In front of a bench in the foyer was a mirror and I couldn't see anything on my hair (and I had wiped it as far as possible), but I had seen the back of my T-shirt and trousers, both of which had brown stains and streaks.
I wasn´t really suspicious of anything, I was too busy trying to deal with her attentions as well as trying to clean myself off, but I wasn´t happy with the number of times that she kept taking my rucksack out of my hands to clean it, and I would be trying to keep hold of it. She even told me to be tranquila (calm) and that my backpack was seguro (safe).
Another guy inside the hotel then tried to help too - I don't know how he got involved, only that he started asking questions, and trying to help. At some point, however, I then felt a damp patch on my hair and a massive amount of brown stuff came off onto the wet wipe I immediately used. They were still insisting at this point that it was a pigeon. It was then that I was sure I became very suspicious and was sure then sure I was the victim of a scam (or intended victim): how a pigeon got me inside the porch of this building, I'd like to know! Plus, most of the pigeon poop I've seen and been unfortunate enough to have gotten onto me, tends not to be a uniform brown colour, but a multi-green, black(?) and white stain, unless, of course, Ecuador's pigeons are totally different. Thank goodness I was a bit paranoid about my bag.
I do know/remember from reading about Quito before leaving the UK that there are scams involving blowing powders, etc, onto you and that this often involves more than one person.
I think this must be a variation of the scam that I had read about from the Foreign and Commonwealth Office. Even after the woman left (and I´m pretty sure that that last squirt of "paloma" juice inside the hotel was spite because of their failure to separate me from my backpack), there were still (other?) people trying it on. As I stood there on the pavement, wondering what to do next (well, trying to figure out where I could find a bathroom to change into the pair of jeans I had in my backpack), another (?) guy started asking me what happened and trying to clean me up. Even as I half-let him and had started to get my wet wipes out, putting my backpack on floor by my feet, someone from inside the hotel, was trying to grab my backpack from the side!!
I walked away from all of them, poured most of the contents of my water bottle onto my hair, and found a quite backstreet corner where I just changed into the pair of jeans I had, and tucking away the stained trousers in a plastic bag. (I was intending to go to do laundry on Thursday but it may have to be advanced a couple of days depending on how smelly the trousers are when I get back).

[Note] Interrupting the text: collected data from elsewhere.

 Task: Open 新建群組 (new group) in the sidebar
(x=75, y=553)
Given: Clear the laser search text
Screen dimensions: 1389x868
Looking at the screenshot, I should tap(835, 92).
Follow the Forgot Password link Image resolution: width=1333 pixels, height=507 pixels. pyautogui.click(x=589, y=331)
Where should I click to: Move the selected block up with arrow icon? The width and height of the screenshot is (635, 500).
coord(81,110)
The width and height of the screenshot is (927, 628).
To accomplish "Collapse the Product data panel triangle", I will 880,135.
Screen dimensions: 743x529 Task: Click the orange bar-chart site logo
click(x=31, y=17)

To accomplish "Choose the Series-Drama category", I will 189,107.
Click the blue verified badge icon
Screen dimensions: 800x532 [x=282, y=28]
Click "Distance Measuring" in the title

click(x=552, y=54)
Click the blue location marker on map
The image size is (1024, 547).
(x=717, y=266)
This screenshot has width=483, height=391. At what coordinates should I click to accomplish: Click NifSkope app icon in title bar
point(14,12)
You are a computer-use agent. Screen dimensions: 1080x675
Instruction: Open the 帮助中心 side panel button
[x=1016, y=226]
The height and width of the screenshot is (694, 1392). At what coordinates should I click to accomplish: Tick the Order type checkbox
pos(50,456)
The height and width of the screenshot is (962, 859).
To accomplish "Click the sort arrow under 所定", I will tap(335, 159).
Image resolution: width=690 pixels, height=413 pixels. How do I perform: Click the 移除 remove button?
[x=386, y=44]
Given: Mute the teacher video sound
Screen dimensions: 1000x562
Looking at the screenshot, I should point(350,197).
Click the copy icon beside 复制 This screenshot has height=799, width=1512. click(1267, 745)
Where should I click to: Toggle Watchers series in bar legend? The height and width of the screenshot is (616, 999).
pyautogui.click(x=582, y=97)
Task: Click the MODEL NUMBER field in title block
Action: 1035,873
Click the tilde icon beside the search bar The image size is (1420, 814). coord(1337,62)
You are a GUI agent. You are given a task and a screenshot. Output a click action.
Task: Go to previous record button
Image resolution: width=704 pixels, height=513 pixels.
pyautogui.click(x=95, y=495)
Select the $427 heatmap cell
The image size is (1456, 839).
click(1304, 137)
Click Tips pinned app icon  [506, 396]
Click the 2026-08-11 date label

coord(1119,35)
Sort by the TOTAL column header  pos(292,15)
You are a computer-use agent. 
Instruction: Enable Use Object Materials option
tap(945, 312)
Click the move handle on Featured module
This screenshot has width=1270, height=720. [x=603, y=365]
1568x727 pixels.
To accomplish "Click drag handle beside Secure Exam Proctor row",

I then managed to buy a long-sleeved cotton top - which I had been searching for, for the last day in Cuenca, bearing in mind the coldness of Quito and lack of wearable tops I now have (wear and tear of a very limited wardrobe) - which I then changed into, in the shop. I dumped the stained T-shirt, which was bound for the bin in the near future, anyway. Needless to say, the experience gave me a disinclination to continue sightseeing in the Old Town and gave me a bit of a dislike of it, and I basically just hurried back to the hostal to wash off the horrible smell in my hair…
Apart from the mercado, which I assume is like every other one I've seen everywhere else, I think I've done Old Town, in any case, and won't be going back there again!